Element lookup records
□ □ □ □ □ □ □
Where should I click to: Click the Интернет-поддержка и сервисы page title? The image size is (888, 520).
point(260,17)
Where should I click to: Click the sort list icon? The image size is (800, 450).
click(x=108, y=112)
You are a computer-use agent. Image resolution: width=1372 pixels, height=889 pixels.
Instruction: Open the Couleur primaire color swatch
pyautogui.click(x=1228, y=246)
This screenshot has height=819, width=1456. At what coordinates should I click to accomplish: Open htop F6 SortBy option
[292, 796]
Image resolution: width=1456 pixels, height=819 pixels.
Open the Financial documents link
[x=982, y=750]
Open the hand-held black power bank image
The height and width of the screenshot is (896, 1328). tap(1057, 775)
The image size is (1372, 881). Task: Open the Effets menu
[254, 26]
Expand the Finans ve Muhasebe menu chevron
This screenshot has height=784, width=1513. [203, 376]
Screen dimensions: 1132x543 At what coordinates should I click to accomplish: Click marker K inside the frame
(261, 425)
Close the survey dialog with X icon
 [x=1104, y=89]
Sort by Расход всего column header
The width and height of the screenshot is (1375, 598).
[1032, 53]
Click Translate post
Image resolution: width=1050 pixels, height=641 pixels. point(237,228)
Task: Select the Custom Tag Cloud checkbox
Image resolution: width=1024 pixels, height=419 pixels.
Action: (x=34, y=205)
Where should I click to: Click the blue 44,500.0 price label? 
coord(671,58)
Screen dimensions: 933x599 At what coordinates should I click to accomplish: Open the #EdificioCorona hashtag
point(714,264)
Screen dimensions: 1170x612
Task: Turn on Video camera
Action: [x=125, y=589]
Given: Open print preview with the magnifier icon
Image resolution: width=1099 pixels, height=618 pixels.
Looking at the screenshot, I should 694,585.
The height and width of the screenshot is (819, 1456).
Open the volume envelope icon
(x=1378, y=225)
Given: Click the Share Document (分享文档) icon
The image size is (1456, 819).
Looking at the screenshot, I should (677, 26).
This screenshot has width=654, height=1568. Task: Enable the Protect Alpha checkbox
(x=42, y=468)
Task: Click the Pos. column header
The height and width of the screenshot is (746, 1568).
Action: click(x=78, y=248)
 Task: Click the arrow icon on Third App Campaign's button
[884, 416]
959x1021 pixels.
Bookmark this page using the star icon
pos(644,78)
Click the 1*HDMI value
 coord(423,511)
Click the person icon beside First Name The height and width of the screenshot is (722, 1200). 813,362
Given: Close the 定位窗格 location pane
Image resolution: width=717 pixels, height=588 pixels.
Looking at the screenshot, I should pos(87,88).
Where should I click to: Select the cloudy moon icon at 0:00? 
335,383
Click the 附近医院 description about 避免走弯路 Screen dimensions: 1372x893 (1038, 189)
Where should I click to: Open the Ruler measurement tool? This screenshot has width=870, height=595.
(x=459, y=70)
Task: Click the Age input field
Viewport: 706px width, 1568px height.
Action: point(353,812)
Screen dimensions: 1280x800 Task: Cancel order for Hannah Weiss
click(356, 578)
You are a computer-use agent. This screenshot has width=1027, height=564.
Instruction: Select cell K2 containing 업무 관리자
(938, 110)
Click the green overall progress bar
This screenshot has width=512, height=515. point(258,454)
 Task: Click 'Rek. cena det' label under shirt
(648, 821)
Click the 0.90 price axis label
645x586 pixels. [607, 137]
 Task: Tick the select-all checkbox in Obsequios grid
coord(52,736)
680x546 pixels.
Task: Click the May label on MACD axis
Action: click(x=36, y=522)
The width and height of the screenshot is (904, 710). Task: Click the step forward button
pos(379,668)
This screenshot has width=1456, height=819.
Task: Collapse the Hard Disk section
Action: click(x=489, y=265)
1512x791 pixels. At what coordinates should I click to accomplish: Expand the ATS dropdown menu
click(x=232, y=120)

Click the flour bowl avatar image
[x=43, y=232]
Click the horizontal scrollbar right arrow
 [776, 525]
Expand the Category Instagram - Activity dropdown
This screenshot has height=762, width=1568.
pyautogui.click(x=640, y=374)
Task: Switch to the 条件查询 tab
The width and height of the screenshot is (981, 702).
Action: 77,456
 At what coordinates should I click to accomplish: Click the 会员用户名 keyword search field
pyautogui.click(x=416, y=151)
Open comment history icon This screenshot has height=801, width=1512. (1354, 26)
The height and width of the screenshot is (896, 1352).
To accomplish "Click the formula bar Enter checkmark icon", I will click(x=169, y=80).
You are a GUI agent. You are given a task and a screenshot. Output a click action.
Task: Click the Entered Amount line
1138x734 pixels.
□ □ □ □ □ □ □
Please format every line of the records above as a JSON list of strings, one string per line, and leave out any blank lines.

[
  "Where should I click to: Click the Интернет-поддержка и сервисы page title? The image size is (888, 520).",
  "point(260,17)",
  "Where should I click to: Click the sort list icon? The image size is (800, 450).",
  "click(x=108, y=112)",
  "You are a computer-use agent. Image resolution: width=1372 pixels, height=889 pixels.",
  "Instruction: Open the Couleur primaire color swatch",
  "pyautogui.click(x=1228, y=246)",
  "This screenshot has height=819, width=1456. At what coordinates should I click to accomplish: Open htop F6 SortBy option",
  "[292, 796]",
  "Image resolution: width=1456 pixels, height=819 pixels.",
  "Open the Financial documents link",
  "[x=982, y=750]",
  "Open the hand-held black power bank image",
  "The height and width of the screenshot is (896, 1328). tap(1057, 775)",
  "The image size is (1372, 881). Task: Open the Effets menu",
  "[254, 26]",
  "Expand the Finans ve Muhasebe menu chevron",
  "This screenshot has height=784, width=1513. [203, 376]",
  "Screen dimensions: 1132x543 At what coordinates should I click to accomplish: Click marker K inside the frame",
  "(261, 425)",
  "Close the survey dialog with X icon",
  " [x=1104, y=89]",
  "Sort by Расход всего column header",
  "The width and height of the screenshot is (1375, 598).",
  "[1032, 53]",
  "Click Translate post",
  "Image resolution: width=1050 pixels, height=641 pixels. point(237,228)",
  "Task: Select the Custom Tag Cloud checkbox",
  "Image resolution: width=1024 pixels, height=419 pixels.",
  "Action: (x=34, y=205)",
  "Where should I click to: Click the blue 44,500.0 price label? ",
  "coord(671,58)",
  "Screen dimensions: 933x599 At what coordinates should I click to accomplish: Open the #EdificioCorona hashtag",
  "point(714,264)",
  "Screen dimensions: 1170x612",
  "Task: Turn on Video camera",
  "Action: [x=125, y=589]",
  "Given: Open print preview with the magnifier icon",
  "Image resolution: width=1099 pixels, height=618 pixels.",
  "Looking at the screenshot, I should 694,585.",
  "The height and width of the screenshot is (819, 1456).",
  "Open the volume envelope icon",
  "(x=1378, y=225)",
  "Given: Click the Share Document (分享文档) icon",
  "The image size is (1456, 819).",
  "Looking at the screenshot, I should (677, 26).",
  "This screenshot has width=654, height=1568. Task: Enable the Protect Alpha checkbox",
  "(x=42, y=468)",
  "Task: Click the Pos. column header",
  "The height and width of the screenshot is (746, 1568).",
  "Action: click(x=78, y=248)",
  " Task: Click the arrow icon on Third App Campaign's button",
  "[884, 416]",
  "959x1021 pixels.",
  "Bookmark this page using the star icon",
  "pos(644,78)",
  "Click the 1*HDMI value",
  " coord(423,511)",
  "Click the person icon beside First Name The height and width of the screenshot is (722, 1200). 813,362",
  "Given: Close the 定位窗格 location pane",
  "Image resolution: width=717 pixels, height=588 pixels.",
  "Looking at the screenshot, I should pos(87,88).",
  "Where should I click to: Select the cloudy moon icon at 0:00? ",
  "335,383",
  "Click the 附近医院 description about 避免走弯路 Screen dimensions: 1372x893 (1038, 189)",
  "Where should I click to: Open the Ruler measurement tool? This screenshot has width=870, height=595.",
  "(x=459, y=70)",
  "Task: Click the Age input field",
  "Viewport: 706px width, 1568px height.",
  "Action: point(353,812)",
  "Screen dimensions: 1280x800 Task: Cancel order for Hannah Weiss",
  "click(356, 578)",
  "You are a computer-use agent. This screenshot has width=1027, height=564.",
  "Instruction: Select cell K2 containing 업무 관리자",
  "(938, 110)",
  "Click the green overall progress bar",
  "This screenshot has width=512, height=515. point(258,454)",
  " Task: Click 'Rek. cena det' label under shirt",
  "(648, 821)",
  "Click the 0.90 price axis label",
  "645x586 pixels. [607, 137]",
  " Task: Tick the select-all checkbox in Obsequios grid",
  "coord(52,736)",
  "680x546 pixels.",
  "Task: Click the May label on MACD axis",
  "Action: click(x=36, y=522)",
  "The width and height of the screenshot is (904, 710). Task: Click the step forward button",
  "pos(379,668)",
  "This screenshot has width=1456, height=819.",
  "Task: Collapse the Hard Disk section",
  "Action: click(x=489, y=265)",
  "1512x791 pixels. At what coordinates should I click to accomplish: Expand the ATS dropdown menu",
  "click(x=232, y=120)",
  "Click the flour bowl avatar image",
  "[x=43, y=232]",
  "Click the horizontal scrollbar right arrow",
  " [776, 525]",
  "Expand the Category Instagram - Activity dropdown",
  "This screenshot has height=762, width=1568.",
  "pyautogui.click(x=640, y=374)",
  "Task: Switch to the 条件查询 tab",
  "The width and height of the screenshot is (981, 702).",
  "Action: 77,456",
  " At what coordinates should I click to accomplish: Click the 会员用户名 keyword search field",
  "pyautogui.click(x=416, y=151)",
  "Open comment history icon This screenshot has height=801, width=1512. (1354, 26)",
  "The height and width of the screenshot is (896, 1352).",
  "To accomplish \"Click the formula bar Enter checkmark icon\", I will click(x=169, y=80).",
  "You are a GUI agent. You are given a task and a screenshot. Output a click action.",
  "Task: Click the Entered Amount line",
  "1138x734 pixels."
]